Esophageal cancer is rare. The National Cancer Institute’s Surveillance, Epidemiology, and End Results (SEER) Program estimates that the disease will represent 1% of all new cancers diagnosed in the United States in 2018, but it is difficult to screen for and treat. The estimated 5-year survival rate is 19.2%.3
Jankowski said the United Kingdom has one of the highest rates of esophageal cancer in the world. Cancer Research UK predicts that 9211 new cases will be diagnosed this year.4 In comparison, SEER predicts that 17,290 new cases of esophageal cancer will be diagnosed in the United States, which has a population nearly 5 times larger.
“There’s nowhere in the world that’s got more esophageal adenocarcinoma than my home city of Glasgow,” Jankowski said. “In fact, the cancer prognosis for people hasn’t achieved much improvement in 30 or 40 years.”
For the ASPECT study (NCT00357682), investigators recruited patients at hospitals in Canada and the United Kingdom beginning in 1999. Eligible patients had ≥1 cm of Barrett’s esophagus at baseline and were negative for high-grade dysplasia or esophageal adenocarcinoma.
Patients (N = 2563) were randomly assigned to high-dose or low-dose esomeprazole alone or in combination with 300 mg of daily aspirin (330 mg in Canada). Patients stayed on medication for 8 to 10 years.
The rate of serious adverse events was extremely low, just 1.0% with 99.9% data collected. Jankowski said the research team was surprised by the low incidence of toxicities. “That’s important in chemoprevention—you’ve got to have a benefit and a very low risk ratio,” he said. “So, on that basis too, there seems to be a benefit.”
Results from 2 recent trials suggest that PPIs may be associated with gastrointestinal cancer. Long-term PPI use was associated with an increased risk for gastric cancer among patients treated with PPIs for Helicobacter pylori infection (HR, 2.44, 95% CI, 1.42-4.20).5 The highest risk levels were observed in patients who took PPIs daily for ≥3 years.
In a population-based study of nearly 796,500 Swedish adults, investigators found that long-term use of PPIs was associated with increased risk of esophageal adenocarcinoma among those using maintenance treatment with PPIs (standardized incidence ratio [SIR], 3.93; 95% CI 3.63-4.24).6
“We have biopsied not only the esophagus but the stomach as well,” Jankowski said. “We have looked meticulously; we have an expert pathology panel. We have not seen this. It may very well be confounding variables in epidemiological studies.”

**Available data**
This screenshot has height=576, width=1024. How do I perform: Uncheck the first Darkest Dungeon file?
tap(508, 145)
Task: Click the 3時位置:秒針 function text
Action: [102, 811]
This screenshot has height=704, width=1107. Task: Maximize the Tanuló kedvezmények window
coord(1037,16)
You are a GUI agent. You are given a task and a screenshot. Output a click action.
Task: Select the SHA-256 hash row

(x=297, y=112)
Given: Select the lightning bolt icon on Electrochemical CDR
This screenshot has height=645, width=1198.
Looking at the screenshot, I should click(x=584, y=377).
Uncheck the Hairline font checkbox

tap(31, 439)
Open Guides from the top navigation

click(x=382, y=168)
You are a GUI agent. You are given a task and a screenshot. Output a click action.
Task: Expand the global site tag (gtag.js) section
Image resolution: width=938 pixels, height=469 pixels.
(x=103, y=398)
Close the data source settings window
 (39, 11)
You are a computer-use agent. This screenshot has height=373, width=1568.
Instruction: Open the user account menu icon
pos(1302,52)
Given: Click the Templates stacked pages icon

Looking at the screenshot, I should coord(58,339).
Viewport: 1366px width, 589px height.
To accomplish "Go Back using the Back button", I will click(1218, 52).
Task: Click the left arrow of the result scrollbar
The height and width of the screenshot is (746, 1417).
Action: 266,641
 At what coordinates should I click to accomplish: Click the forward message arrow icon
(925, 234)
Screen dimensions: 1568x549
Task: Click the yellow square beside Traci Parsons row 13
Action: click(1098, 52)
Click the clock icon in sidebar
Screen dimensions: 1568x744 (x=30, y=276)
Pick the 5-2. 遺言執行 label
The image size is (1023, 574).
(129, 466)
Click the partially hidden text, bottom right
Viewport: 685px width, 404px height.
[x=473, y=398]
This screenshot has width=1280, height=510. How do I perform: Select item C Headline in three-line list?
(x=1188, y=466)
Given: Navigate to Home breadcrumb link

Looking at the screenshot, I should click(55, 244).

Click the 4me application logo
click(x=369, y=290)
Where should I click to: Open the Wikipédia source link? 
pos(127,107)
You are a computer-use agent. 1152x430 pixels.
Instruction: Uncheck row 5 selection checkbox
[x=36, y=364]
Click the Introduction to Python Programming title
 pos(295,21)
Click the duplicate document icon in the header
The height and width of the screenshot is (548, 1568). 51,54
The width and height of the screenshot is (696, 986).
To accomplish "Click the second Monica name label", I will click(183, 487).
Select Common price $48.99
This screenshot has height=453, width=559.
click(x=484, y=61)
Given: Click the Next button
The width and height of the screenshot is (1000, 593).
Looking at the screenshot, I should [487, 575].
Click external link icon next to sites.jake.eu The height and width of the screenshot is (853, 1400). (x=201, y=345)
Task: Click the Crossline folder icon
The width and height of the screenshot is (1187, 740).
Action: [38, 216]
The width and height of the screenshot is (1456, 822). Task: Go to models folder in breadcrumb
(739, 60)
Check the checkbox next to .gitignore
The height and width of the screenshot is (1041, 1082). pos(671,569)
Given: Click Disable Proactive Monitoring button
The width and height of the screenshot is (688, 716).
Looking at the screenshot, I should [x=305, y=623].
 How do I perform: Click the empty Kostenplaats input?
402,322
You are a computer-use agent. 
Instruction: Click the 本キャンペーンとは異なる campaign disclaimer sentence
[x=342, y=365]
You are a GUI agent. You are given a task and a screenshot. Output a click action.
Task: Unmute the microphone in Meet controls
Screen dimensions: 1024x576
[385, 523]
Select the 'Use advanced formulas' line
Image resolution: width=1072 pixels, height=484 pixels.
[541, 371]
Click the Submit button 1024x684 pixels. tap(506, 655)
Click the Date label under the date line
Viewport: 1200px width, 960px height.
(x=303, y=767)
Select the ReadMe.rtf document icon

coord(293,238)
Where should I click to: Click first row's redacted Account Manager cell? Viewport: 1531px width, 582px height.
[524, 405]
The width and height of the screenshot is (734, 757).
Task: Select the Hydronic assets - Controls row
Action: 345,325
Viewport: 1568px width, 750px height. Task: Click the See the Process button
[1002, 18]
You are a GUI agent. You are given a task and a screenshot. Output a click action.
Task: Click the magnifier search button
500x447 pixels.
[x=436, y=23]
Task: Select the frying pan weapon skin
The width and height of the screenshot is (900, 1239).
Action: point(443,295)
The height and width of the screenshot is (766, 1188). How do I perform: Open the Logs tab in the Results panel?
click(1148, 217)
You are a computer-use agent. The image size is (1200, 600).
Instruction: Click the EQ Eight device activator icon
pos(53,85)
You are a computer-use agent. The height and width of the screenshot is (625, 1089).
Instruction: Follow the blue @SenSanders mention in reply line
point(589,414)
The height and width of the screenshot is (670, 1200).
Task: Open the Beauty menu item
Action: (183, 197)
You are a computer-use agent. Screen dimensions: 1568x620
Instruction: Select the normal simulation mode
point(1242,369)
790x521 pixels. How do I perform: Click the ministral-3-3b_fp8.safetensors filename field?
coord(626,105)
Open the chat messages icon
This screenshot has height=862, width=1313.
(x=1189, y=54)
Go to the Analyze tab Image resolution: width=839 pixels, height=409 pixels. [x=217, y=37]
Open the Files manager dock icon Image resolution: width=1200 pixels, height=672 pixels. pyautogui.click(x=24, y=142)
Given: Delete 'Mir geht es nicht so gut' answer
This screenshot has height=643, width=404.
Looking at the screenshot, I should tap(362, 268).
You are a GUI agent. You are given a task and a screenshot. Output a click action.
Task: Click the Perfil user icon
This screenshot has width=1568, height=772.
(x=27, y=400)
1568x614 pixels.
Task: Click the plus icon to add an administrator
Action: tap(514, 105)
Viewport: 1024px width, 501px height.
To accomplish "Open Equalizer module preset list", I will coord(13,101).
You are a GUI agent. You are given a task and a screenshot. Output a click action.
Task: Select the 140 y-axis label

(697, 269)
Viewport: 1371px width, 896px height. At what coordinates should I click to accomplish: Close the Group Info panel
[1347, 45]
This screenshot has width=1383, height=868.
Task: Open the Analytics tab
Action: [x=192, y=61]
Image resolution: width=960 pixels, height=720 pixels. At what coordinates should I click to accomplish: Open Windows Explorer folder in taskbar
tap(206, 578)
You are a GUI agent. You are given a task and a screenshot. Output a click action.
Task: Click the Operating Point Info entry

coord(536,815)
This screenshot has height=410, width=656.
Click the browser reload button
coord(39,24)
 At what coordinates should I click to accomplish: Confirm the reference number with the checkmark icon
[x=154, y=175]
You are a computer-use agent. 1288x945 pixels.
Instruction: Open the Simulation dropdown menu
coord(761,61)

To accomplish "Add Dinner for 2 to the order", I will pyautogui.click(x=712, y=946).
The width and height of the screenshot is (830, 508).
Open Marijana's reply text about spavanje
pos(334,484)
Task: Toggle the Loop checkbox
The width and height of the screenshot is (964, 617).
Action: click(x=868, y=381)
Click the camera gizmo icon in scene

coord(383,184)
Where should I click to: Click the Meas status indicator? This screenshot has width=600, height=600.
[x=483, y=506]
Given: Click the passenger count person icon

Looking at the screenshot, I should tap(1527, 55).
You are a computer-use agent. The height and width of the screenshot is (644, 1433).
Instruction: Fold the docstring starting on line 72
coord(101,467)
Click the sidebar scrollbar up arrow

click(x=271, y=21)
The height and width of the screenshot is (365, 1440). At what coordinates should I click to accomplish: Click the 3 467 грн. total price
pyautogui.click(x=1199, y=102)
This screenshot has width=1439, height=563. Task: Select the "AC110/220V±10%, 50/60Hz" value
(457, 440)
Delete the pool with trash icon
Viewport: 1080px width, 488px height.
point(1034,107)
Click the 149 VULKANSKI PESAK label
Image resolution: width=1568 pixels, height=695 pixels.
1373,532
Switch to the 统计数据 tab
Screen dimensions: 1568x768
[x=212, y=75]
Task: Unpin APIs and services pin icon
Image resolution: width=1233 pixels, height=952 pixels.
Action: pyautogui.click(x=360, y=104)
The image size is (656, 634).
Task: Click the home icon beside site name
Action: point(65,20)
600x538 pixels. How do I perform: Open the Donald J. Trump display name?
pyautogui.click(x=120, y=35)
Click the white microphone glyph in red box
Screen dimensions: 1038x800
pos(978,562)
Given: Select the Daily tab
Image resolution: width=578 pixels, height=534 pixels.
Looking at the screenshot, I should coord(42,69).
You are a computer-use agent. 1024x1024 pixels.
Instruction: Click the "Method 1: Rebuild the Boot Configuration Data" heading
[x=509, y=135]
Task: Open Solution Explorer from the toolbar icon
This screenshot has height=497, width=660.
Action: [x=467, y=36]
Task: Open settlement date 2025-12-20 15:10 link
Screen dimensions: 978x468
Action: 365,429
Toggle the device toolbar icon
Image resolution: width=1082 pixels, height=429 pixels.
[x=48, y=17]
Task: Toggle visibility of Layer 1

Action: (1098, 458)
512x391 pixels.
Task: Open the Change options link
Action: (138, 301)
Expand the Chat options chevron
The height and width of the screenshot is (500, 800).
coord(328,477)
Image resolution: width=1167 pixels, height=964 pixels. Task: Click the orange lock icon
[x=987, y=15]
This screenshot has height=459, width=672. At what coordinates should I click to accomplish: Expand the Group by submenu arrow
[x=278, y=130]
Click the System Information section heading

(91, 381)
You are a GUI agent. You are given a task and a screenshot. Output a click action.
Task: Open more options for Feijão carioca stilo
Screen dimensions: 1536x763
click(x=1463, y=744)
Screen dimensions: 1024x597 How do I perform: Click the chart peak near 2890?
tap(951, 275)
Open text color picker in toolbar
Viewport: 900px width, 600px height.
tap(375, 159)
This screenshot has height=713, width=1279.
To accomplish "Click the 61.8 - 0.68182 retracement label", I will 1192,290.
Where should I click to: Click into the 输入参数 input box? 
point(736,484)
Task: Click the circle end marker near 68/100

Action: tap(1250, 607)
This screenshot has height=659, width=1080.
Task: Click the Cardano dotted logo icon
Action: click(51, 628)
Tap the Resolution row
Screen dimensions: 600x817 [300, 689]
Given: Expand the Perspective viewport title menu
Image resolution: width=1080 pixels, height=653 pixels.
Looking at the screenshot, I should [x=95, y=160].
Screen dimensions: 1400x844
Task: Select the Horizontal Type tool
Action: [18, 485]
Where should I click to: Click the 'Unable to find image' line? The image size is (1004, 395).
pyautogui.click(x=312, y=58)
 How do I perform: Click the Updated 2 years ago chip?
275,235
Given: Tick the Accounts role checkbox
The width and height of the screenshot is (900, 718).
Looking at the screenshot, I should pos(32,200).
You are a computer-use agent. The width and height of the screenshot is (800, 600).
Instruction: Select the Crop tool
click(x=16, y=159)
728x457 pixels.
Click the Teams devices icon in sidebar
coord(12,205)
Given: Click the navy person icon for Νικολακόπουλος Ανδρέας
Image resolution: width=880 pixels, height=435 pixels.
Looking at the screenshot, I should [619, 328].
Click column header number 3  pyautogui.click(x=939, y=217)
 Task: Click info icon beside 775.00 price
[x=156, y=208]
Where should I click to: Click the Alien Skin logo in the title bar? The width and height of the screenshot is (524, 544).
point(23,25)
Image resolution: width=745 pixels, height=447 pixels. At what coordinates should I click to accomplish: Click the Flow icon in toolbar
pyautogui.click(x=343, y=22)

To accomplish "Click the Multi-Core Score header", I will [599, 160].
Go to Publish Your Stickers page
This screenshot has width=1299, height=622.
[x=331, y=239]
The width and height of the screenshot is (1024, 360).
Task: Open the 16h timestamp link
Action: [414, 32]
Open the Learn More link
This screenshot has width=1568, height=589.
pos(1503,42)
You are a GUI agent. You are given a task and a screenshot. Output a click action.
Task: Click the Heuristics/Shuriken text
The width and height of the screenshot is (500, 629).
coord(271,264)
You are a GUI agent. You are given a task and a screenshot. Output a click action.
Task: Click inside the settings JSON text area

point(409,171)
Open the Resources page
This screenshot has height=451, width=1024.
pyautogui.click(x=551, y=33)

**Exercise instructions**
Retype the stretch of the esophageal cancer article from "Esophageal cancer is" through "5 times larger.".

**Answer for the task**
Esophageal cancer is rare. The National Cancer Institute’s Surveillance, Epidemiology, and End Results (SEER) Program estimates that the disease will represent 1% of all new cancers diagnosed in the United States in 2018, but it is difficult to screen for and treat. The estimated 5-year survival rate is 19.2%.3
Jankowski said the United Kingdom has one of the highest rates of esophageal cancer in the world. Cancer Research UK predicts that 9211 new cases will be diagnosed this year.4 In comparison, SEER predicts that 17,290 new cases of esophageal cancer will be diagnosed in the United States, which has a population nearly 5 times larger.